La tecnica della marmotta e i raid a largo raggio
La banda agiva utilizzando la cosiddetta tecnica della "marmotta", che prevede l'impiego di candelotti esplosivi di fattura artigianale per far saltare in aria i bancomat e impadronirsi rapidamente del denaro custodito al loro interno. Una metodologia, questa, che non lascia spazio a esitazioni e che richiede una notevole spregiudicatezza, come dimostrano le fughe spericolate ad altissima velocità e l'uso di chiodi a tre punte disseminati sulle strade per ostacolare eventuali inseguimenti. Le incursioni, alcune delle quali separate da un solo giorno, non si limitavano alla Campania ma si estendevano in un raggio d'azione impressionante: dal Lazio, con colpi a Frosinone, alla Calabria, fino alla Basilicata, dove uno sportello automatico fu fatto esplodere a Scanzano Jonico.
Il record pugliese e l'ombra dei clan
Se la base operativa era nel vesuviano, il record numerico degli assalti si è registrato in Puglia, dove i carabinieri del Nucleo Investigativo di Taranto hanno accertato ben diciassette colpi in poco più di un mese, dallo scorso novembre fino a un'azione compiuta a Margherita di Savoia, in provincia di Foggia. L'indagine, condotta sotto la guida del maggiore Gennaro De Gabriele e del capitano Vito De Cesare, ha evidenziato il presunto legame della banda con ambienti criminali organizzati. La mente del gruppo, stando alle ricostruzioni, sarebbe un 46enne barese, già condannato in passato per associazione di tipo mafioso e ritenuto affiliato a un clan della sua città, il cui modus operandi sembra riflettere, in scala, le dinamiche proprie della criminalità organizzata.

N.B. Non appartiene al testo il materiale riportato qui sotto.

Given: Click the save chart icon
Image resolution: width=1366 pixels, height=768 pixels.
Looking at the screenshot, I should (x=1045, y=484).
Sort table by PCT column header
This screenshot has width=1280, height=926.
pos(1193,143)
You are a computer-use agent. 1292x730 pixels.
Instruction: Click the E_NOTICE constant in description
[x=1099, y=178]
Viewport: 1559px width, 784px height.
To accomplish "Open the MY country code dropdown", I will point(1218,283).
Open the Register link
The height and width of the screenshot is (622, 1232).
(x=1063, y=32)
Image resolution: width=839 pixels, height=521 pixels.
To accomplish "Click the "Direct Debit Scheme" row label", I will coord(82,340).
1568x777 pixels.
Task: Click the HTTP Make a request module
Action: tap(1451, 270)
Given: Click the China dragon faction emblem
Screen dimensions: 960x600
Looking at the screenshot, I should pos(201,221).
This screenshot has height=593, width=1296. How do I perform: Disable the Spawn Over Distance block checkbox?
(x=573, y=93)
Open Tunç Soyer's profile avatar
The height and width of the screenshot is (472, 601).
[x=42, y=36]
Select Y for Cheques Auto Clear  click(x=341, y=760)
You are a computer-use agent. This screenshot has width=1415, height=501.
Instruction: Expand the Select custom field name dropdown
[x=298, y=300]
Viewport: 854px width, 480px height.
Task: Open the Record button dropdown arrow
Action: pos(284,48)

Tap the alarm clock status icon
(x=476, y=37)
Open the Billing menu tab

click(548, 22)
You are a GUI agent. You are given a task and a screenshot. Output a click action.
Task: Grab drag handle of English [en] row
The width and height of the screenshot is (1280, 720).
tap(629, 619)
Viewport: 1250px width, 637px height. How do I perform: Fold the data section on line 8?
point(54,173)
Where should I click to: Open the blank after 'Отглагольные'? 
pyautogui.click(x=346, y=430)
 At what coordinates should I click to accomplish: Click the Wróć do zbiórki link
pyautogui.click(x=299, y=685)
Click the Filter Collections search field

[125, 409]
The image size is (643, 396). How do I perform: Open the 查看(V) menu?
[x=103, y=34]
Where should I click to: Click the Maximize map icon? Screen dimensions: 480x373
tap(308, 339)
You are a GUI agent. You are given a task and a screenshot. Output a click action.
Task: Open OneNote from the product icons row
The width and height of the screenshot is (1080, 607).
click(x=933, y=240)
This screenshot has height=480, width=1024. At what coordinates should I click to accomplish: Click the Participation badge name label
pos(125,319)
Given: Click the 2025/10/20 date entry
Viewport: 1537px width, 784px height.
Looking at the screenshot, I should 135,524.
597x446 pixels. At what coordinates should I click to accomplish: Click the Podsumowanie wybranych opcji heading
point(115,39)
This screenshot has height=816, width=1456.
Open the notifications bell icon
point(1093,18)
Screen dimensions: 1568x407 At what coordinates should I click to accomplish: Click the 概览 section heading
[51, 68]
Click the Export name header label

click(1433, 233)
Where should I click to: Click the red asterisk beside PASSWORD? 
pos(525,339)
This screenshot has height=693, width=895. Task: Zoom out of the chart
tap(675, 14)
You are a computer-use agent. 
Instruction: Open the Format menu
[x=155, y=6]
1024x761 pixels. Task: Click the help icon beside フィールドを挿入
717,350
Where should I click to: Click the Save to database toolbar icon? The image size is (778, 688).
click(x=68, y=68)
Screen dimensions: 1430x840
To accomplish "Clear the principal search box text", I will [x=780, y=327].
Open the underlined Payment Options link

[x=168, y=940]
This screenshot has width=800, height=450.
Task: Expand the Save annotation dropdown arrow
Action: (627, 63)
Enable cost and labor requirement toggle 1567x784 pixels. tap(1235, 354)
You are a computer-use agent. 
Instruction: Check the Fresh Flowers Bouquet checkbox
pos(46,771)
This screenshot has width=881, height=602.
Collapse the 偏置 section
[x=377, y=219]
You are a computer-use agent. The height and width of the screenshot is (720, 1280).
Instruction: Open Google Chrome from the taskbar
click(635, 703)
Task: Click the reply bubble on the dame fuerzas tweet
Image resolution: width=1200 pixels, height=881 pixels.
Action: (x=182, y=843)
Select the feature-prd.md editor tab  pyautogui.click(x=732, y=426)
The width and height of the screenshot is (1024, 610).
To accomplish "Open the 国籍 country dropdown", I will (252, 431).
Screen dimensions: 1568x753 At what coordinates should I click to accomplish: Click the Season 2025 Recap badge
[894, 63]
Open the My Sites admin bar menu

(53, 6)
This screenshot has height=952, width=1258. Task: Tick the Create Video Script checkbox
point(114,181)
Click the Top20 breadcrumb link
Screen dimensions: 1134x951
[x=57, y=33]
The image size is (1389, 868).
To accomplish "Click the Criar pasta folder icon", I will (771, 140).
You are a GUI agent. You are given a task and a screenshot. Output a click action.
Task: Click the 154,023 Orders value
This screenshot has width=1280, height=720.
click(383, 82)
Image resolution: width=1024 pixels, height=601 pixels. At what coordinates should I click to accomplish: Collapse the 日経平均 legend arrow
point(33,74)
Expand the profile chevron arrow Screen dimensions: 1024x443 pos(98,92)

L'operazione che ha fermato gli assalti
L'attività frenetica del sodalizio criminale, che non dava tregua e colpiva spesso in rapida successione anche in regioni diverse, è stata interrotta dall'operazione di polizia giudiziaria condotta all'alba di ieri. I cinque fermati, tra cui il presunto capo, sono stati raggiunti da un ordine di custodia cautelare in carcere, accusati di essere gli autori materiali e gli organizzatori della serie di rapine. L'azione delle forze dell'ordine ha così posto fine a un'ondata di criminalità che, attraverso l'uso sistematico degli esplosivi, aveva trasformato banali prelievi in potenziali trappole mortali, alterando la quiete pubblica in diverse aree del Mezzogiorno e non solo.